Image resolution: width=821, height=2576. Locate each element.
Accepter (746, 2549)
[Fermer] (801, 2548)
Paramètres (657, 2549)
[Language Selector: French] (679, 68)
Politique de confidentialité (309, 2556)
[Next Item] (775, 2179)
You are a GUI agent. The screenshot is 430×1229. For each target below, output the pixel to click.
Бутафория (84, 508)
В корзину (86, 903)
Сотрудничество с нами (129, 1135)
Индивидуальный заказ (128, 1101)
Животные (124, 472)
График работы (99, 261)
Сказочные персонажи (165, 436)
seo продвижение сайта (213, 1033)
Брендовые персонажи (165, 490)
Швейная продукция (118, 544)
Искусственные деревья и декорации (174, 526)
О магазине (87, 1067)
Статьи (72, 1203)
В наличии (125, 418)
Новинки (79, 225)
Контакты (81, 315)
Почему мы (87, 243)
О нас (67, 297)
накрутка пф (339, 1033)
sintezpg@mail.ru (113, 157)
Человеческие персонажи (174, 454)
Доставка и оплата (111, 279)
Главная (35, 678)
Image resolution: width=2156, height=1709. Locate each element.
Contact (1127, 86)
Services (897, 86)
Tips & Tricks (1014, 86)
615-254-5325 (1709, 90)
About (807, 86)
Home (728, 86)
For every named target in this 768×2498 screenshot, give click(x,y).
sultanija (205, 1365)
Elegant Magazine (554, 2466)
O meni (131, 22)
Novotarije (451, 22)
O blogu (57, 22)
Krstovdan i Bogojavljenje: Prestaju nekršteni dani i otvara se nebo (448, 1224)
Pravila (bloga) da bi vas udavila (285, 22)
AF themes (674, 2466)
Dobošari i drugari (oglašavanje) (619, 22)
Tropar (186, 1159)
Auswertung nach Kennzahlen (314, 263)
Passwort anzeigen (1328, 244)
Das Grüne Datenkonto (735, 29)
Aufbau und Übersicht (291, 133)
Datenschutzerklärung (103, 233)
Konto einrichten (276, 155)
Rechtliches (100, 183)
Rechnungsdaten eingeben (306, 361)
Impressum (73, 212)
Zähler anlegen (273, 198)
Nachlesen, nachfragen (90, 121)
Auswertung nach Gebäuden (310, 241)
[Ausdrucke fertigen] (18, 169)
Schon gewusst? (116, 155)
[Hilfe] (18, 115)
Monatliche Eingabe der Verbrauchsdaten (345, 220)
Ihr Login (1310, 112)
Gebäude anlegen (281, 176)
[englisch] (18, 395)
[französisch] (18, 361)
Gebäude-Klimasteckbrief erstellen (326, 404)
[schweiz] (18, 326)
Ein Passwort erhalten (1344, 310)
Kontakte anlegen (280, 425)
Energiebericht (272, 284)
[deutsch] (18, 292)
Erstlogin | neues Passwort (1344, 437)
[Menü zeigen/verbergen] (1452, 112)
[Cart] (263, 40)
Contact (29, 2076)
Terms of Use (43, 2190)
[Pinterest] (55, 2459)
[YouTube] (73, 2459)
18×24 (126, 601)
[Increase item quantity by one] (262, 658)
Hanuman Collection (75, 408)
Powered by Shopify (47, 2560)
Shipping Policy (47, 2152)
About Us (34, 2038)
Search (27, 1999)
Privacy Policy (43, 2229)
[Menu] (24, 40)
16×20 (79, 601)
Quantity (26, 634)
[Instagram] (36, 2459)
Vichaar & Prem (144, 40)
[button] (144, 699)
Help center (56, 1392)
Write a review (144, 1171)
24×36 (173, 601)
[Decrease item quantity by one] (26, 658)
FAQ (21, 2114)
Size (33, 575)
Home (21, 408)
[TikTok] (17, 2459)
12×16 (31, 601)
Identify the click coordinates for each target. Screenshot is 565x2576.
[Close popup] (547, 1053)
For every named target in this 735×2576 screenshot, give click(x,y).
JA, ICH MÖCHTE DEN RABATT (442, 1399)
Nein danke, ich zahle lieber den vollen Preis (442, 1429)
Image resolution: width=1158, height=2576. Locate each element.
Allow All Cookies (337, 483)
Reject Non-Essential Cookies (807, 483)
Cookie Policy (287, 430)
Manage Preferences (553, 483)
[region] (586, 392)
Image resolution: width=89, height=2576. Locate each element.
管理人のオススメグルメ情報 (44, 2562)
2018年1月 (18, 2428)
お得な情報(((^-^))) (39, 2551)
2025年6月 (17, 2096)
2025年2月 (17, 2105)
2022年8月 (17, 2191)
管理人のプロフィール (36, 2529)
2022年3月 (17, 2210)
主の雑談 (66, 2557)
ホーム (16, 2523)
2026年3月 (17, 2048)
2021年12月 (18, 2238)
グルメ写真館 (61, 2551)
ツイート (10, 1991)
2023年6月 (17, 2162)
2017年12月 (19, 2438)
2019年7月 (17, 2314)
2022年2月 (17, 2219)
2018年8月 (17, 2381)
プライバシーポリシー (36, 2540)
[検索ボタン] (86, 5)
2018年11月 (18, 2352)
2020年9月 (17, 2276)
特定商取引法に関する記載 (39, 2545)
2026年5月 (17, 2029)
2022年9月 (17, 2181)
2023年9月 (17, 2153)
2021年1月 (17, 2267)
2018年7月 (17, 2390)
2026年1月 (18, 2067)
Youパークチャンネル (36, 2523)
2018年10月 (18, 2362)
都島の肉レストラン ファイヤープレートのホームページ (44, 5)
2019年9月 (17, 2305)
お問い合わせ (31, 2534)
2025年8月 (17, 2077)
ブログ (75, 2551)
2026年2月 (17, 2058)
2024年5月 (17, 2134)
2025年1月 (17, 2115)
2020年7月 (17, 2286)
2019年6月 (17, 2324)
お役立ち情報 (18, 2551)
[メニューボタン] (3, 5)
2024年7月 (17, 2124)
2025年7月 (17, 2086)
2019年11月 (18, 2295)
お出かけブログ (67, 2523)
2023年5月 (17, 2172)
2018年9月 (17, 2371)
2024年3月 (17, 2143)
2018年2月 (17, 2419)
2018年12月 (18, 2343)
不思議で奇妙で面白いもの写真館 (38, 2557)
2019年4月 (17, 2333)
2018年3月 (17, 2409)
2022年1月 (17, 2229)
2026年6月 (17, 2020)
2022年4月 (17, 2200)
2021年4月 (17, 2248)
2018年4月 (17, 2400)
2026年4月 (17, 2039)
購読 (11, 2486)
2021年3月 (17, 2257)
....
ASSIGNMENT:
Begin with the line above that has "Rechtliches (100, 183)" and continue through the line that has "Vichaar & Prem (144, 40)", setting each one down exactly. Stop there.

TASK RESULT:
Rechtliches (100, 183)
Rechnungsdaten eingeben (306, 361)
Impressum (73, 212)
Zähler anlegen (273, 198)
Nachlesen, nachfragen (90, 121)
Auswertung nach Gebäuden (310, 241)
[Ausdrucke fertigen] (18, 169)
Schon gewusst? (116, 155)
[Hilfe] (18, 115)
Monatliche Eingabe der Verbrauchsdaten (345, 220)
Ihr Login (1310, 112)
Gebäude anlegen (281, 176)
[englisch] (18, 395)
[französisch] (18, 361)
Gebäude-Klimasteckbrief erstellen (326, 404)
[schweiz] (18, 326)
Ein Passwort erhalten (1344, 310)
Kontakte anlegen (280, 425)
Energiebericht (272, 284)
[deutsch] (18, 292)
Erstlogin | neues Passwort (1344, 437)
[Menü zeigen/verbergen] (1452, 112)
[Cart] (263, 40)
Contact (29, 2076)
Terms of Use (43, 2190)
[Pinterest] (55, 2459)
[YouTube] (73, 2459)
18×24 (126, 601)
[Increase item quantity by one] (262, 658)
Hanuman Collection (75, 408)
Powered by Shopify (47, 2560)
Shipping Policy (47, 2152)
About Us (34, 2038)
Search (27, 1999)
Privacy Policy (43, 2229)
[Menu] (24, 40)
16×20 (79, 601)
Quantity (26, 634)
[Instagram] (36, 2459)
Vichaar & Prem (144, 40)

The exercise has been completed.